» What is expected
All lines of the listing below must be reproduced character for character.

» Records
□ □ □ □

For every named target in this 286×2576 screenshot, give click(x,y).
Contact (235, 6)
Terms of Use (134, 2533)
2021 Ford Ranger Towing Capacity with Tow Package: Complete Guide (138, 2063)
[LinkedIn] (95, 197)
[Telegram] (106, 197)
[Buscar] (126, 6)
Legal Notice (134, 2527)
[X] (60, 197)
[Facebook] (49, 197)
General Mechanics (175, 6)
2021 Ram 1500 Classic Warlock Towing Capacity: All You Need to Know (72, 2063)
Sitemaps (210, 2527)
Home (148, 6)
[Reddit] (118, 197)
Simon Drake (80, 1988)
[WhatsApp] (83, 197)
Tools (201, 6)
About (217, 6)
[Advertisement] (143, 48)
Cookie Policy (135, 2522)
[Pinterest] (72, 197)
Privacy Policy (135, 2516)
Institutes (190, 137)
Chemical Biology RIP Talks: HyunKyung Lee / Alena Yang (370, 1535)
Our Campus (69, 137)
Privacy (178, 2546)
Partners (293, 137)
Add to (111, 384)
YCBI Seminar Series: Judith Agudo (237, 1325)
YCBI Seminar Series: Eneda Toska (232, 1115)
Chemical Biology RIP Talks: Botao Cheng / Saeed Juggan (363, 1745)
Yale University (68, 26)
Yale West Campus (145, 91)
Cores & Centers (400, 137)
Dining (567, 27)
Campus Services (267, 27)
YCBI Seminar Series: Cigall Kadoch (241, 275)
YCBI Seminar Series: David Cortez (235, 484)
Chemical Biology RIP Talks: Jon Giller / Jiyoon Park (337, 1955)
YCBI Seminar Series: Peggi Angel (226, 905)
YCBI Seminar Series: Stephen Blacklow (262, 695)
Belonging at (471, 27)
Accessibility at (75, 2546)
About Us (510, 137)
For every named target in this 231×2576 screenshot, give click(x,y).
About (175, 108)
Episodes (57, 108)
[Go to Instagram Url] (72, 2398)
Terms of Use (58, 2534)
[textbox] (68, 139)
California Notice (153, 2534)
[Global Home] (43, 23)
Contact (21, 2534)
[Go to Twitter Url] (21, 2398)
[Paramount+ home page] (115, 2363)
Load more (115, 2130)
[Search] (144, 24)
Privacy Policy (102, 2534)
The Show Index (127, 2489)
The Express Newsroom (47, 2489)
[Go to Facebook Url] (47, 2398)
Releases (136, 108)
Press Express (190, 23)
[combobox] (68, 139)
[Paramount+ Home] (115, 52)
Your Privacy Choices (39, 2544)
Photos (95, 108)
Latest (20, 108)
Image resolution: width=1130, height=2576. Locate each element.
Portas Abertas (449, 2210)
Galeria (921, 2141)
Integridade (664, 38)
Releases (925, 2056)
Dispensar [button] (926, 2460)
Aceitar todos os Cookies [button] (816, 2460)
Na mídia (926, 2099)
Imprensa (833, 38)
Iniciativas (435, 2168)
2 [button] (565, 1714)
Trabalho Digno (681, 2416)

□ □ □ □

» Answer space
For every named target in this 286×2576 screenshot, give click(x,y).
Contact (235, 6)
Terms of Use (134, 2533)
2021 Ford Ranger Towing Capacity with Tow Package: Complete Guide (138, 2063)
[LinkedIn] (95, 197)
[Telegram] (106, 197)
[Buscar] (126, 6)
Legal Notice (134, 2527)
[X] (60, 197)
[Facebook] (49, 197)
General Mechanics (175, 6)
2021 Ram 1500 Classic Warlock Towing Capacity: All You Need to Know (72, 2063)
Sitemaps (210, 2527)
Home (148, 6)
[Reddit] (118, 197)
Simon Drake (80, 1988)
[WhatsApp] (83, 197)
Tools (201, 6)
About (217, 6)
[Advertisement] (143, 48)
Cookie Policy (135, 2522)
[Pinterest] (72, 197)
Privacy Policy (135, 2516)
Institutes (190, 137)
Chemical Biology RIP Talks: HyunKyung Lee / Alena Yang (370, 1535)
Our Campus (69, 137)
Privacy (178, 2546)
Partners (293, 137)
Add to (111, 384)
YCBI Seminar Series: Judith Agudo (237, 1325)
YCBI Seminar Series: Eneda Toska (232, 1115)
Chemical Biology RIP Talks: Botao Cheng / Saeed Juggan (363, 1745)
Yale University (68, 26)
Yale West Campus (145, 91)
Cores & Centers (400, 137)
Dining (567, 27)
Campus Services (267, 27)
YCBI Seminar Series: Cigall Kadoch (241, 275)
YCBI Seminar Series: David Cortez (235, 484)
Chemical Biology RIP Talks: Jon Giller / Jiyoon Park (337, 1955)
YCBI Seminar Series: Peggi Angel (226, 905)
YCBI Seminar Series: Stephen Blacklow (262, 695)
Belonging at (471, 27)
Accessibility at (75, 2546)
About Us (510, 137)
For every named target in this 231×2576 screenshot, give click(x,y).
About (175, 108)
Episodes (57, 108)
[Go to Instagram Url] (72, 2398)
Terms of Use (58, 2534)
[textbox] (68, 139)
California Notice (153, 2534)
[Global Home] (43, 23)
Contact (21, 2534)
[Go to Twitter Url] (21, 2398)
[Paramount+ home page] (115, 2363)
Load more (115, 2130)
[Search] (144, 24)
Privacy Policy (102, 2534)
The Show Index (127, 2489)
The Express Newsroom (47, 2489)
[Go to Facebook Url] (47, 2398)
Releases (136, 108)
Press Express (190, 23)
[combobox] (68, 139)
[Paramount+ Home] (115, 52)
Your Privacy Choices (39, 2544)
Photos (95, 108)
Latest (20, 108)
Image resolution: width=1130, height=2576. Locate each element.
Portas Abertas (449, 2210)
Galeria (921, 2141)
Integridade (664, 38)
Releases (925, 2056)
Dispensar [button] (926, 2460)
Aceitar todos os Cookies [button] (816, 2460)
Na mídia (926, 2099)
Imprensa (833, 38)
Iniciativas (435, 2168)
2 [button] (565, 1714)
Trabalho Digno (681, 2416)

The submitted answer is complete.